● **Task statement**: Continue the biographical text on Wong Wee Nam, picking up right after its last sentence.

- Born: 12 November 1947 Colony of Singapore
- Died: 7 September 2019 (aged 71) Singapore
- Education: University of Singapore University of London
- Occupation: general practitioner
- Employer(s): Wong Clinic and Surgery
- Political party: National Solidarity Party
- Children: 2 daughters

= Wong Wee Nam =

Singaporean politician and physician (died 2019)

Wong Wee Nam (12 November 1947 – 7 September 2019) was a Singaporean physician and opposition politician who ran against the ruling People's Action Party in the 1997 general election as part of the National Solidarity Party.

== Early life and career ==
Wong graduated from the National University of Singapore (then University of Singapore) in 1972 with a MBBS. Upon graduation, he became a houseman and served his National Service as a Medical Officer. Following a stint in the hospital, he went on to pursue a career at Asia Dispensary and Island Group, before starting his own practice, Wong Clinic and Surgery, and working as a general practitioner until 2016, when he retired. He also worked at the National University of Singapore as a clinical teacher in the Department of Family Medicine. Wong also held a LLB from the University of London.

● **Collected data**:

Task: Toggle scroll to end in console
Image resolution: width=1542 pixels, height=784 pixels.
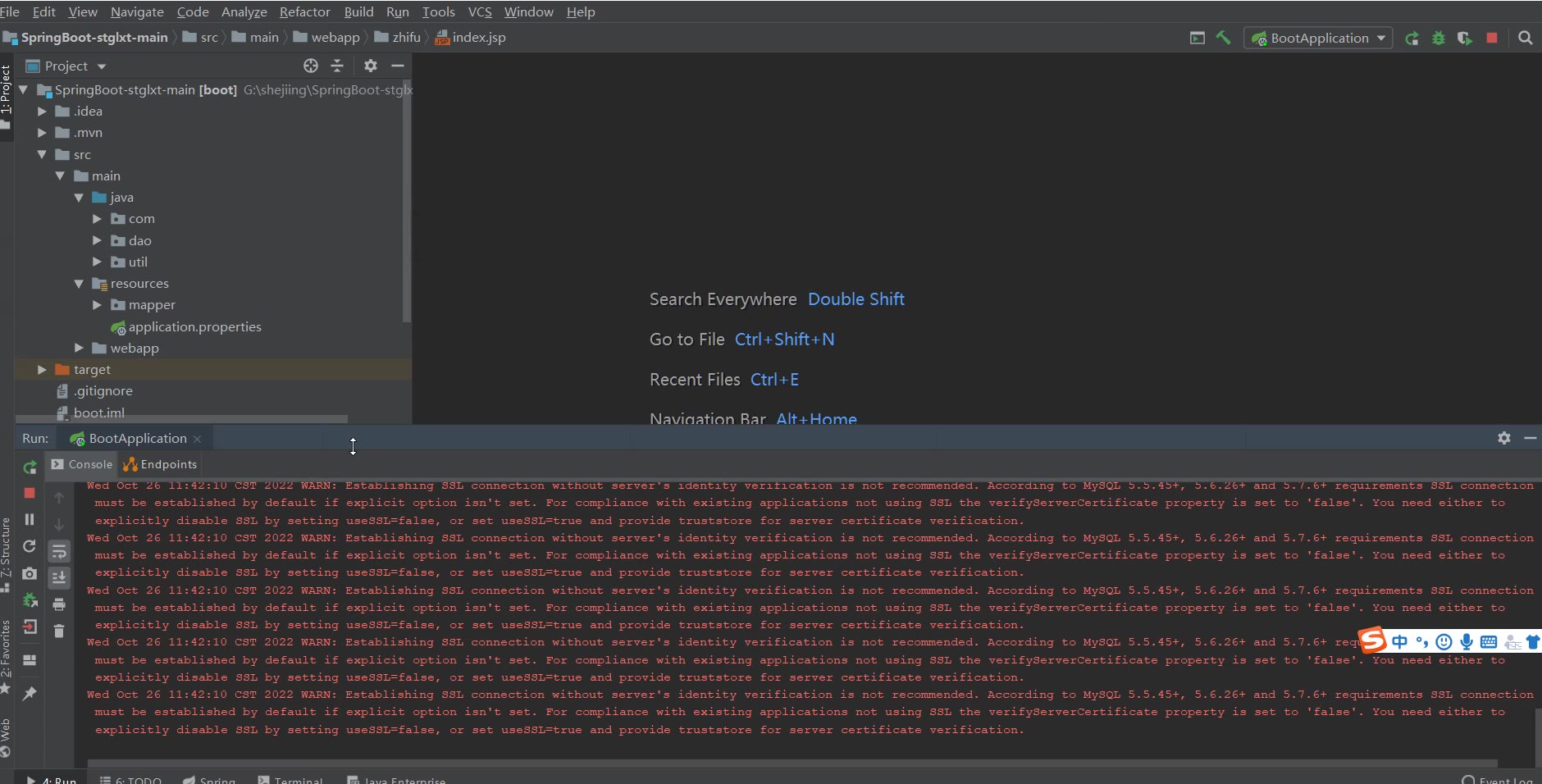Action: coord(59,577)
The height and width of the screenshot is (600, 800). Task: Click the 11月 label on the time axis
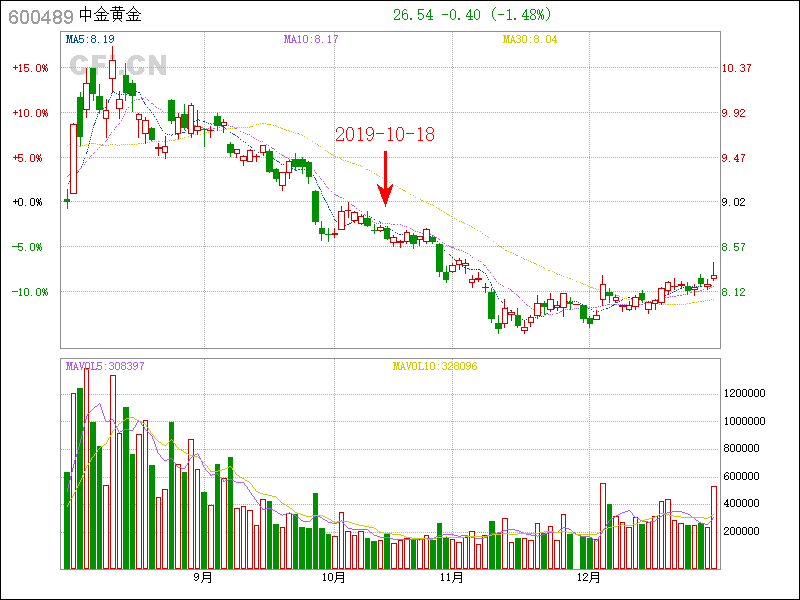[x=452, y=578]
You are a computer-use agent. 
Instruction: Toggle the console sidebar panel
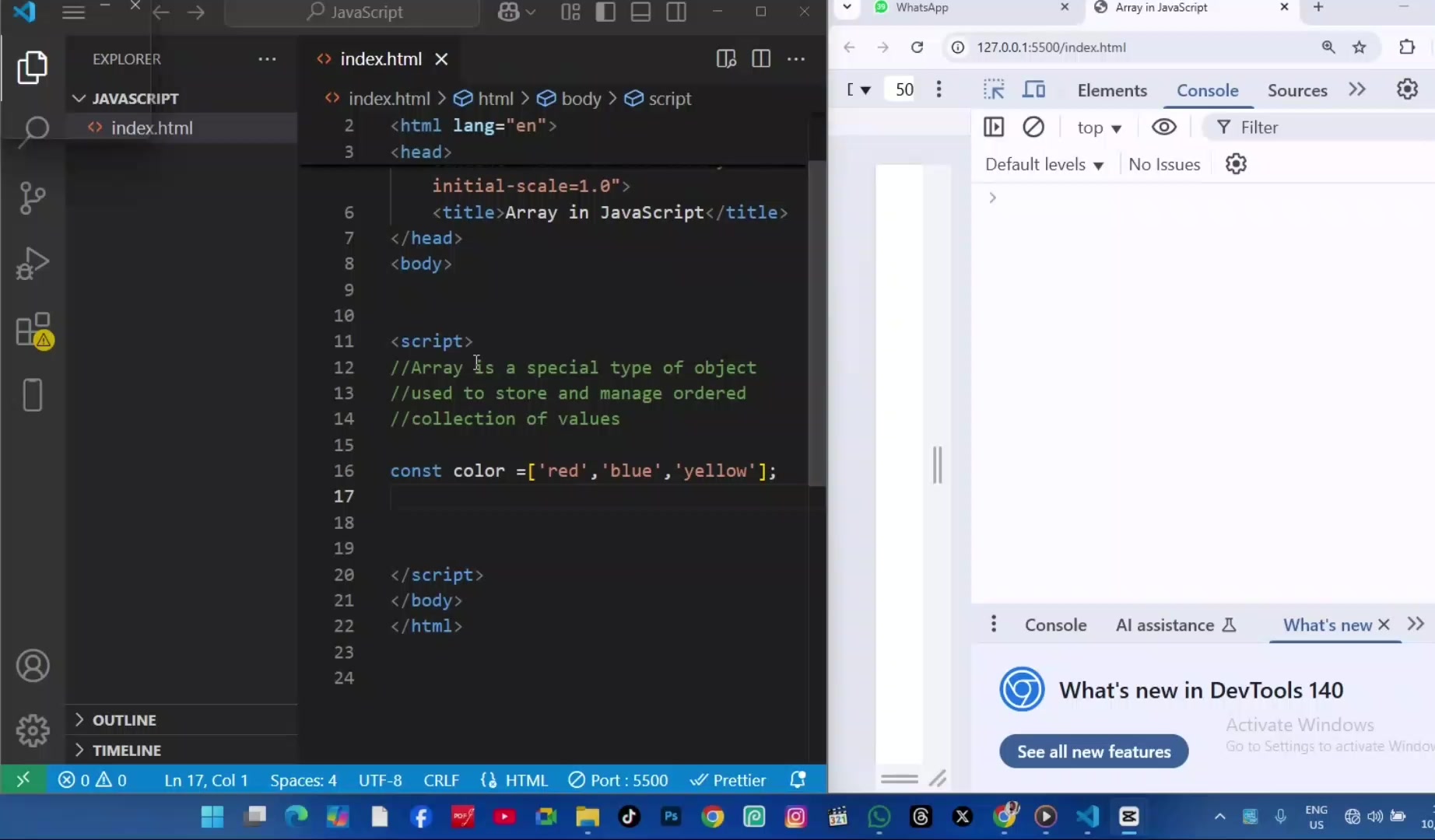[x=994, y=127]
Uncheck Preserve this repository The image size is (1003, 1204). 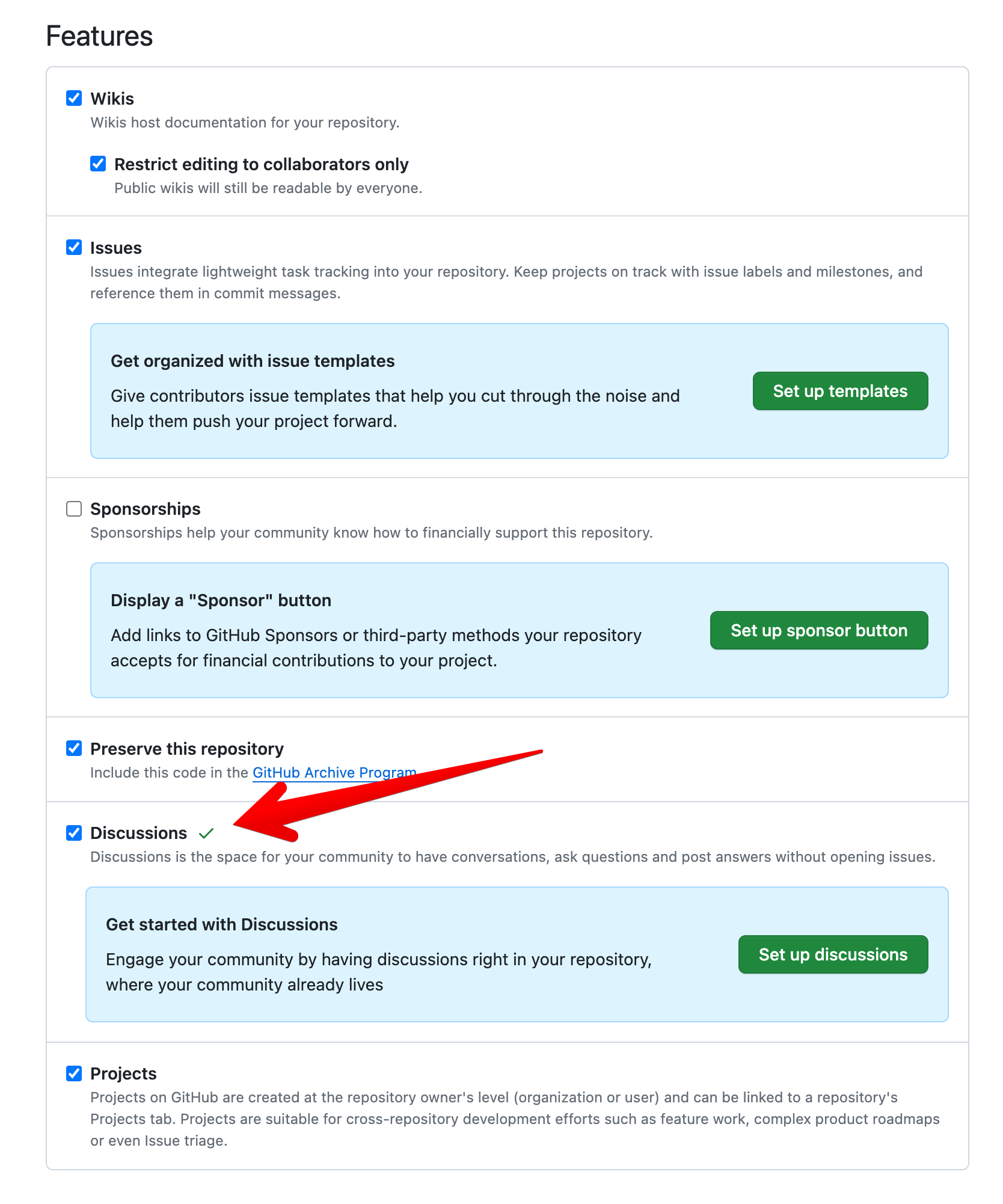pos(73,748)
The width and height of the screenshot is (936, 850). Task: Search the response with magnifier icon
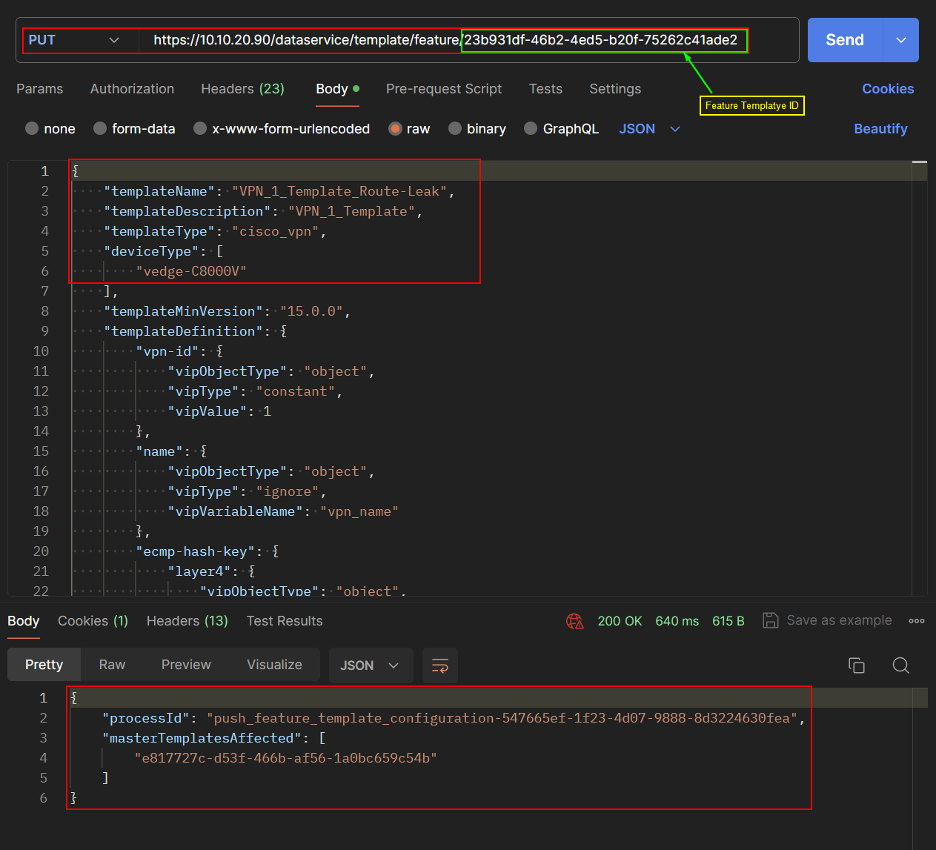(900, 665)
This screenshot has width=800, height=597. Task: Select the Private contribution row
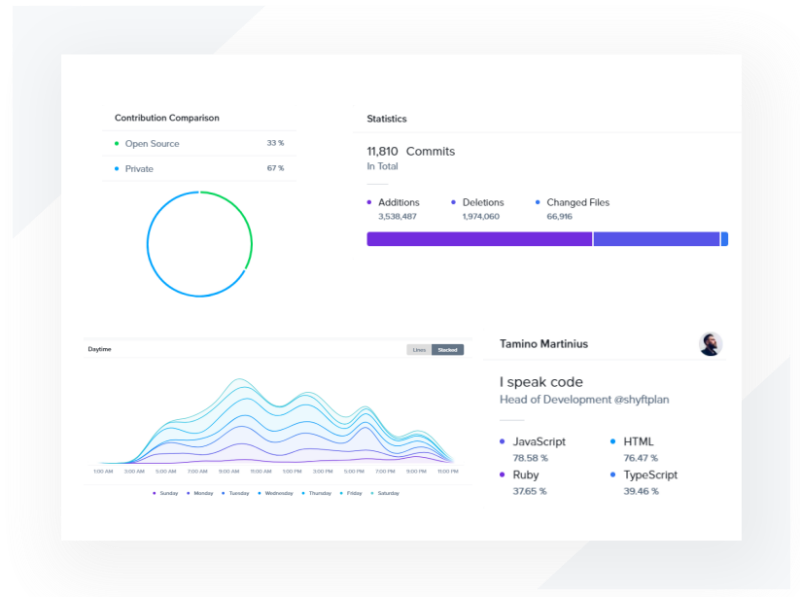[x=199, y=169]
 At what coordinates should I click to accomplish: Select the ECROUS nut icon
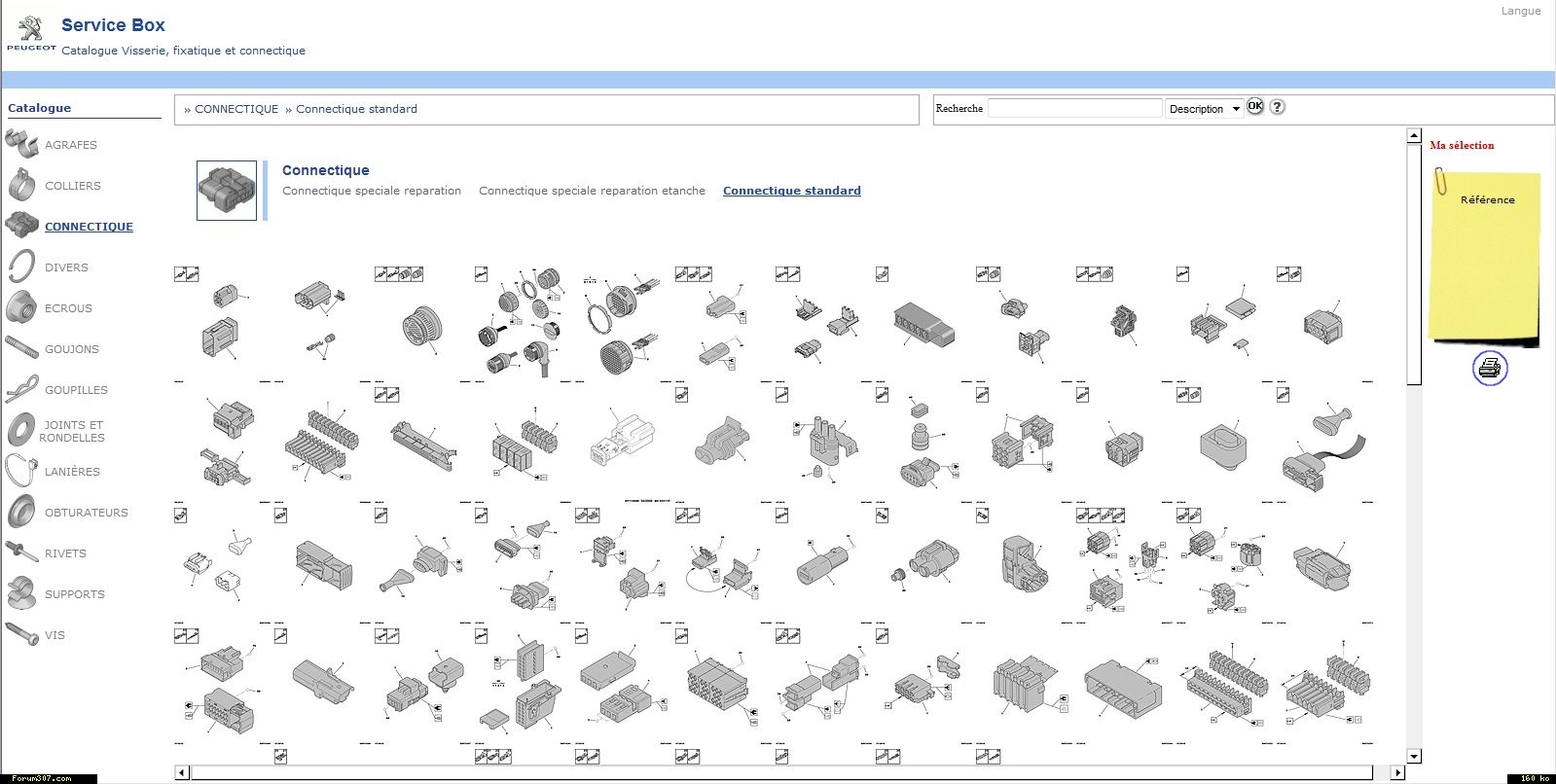coord(21,307)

● **Response**:
== 1997 general election ==
Wong contested the Hong Kah Group Representation Constituency (GRC) in the 1997 general election as an opposition candidate under the banner of the National Solidarity Party, along with Steve Chia, Patrick Kee, Tan Chee Kien and Yadzeth Bin Hairis. He and his team garnered 36,920 votes, losing to the incumbent People's Action Party which garnered 82,182 votes.

==Death==
He died on the 7th of September 2019 from Parkinson's disease at the age of 72.

He was survived by his wife and two daughters.

== Bibliography ==
Wong also authored Thoughts from a Gilded Cage, which was published in 2018 by Word Image Pte Ltd.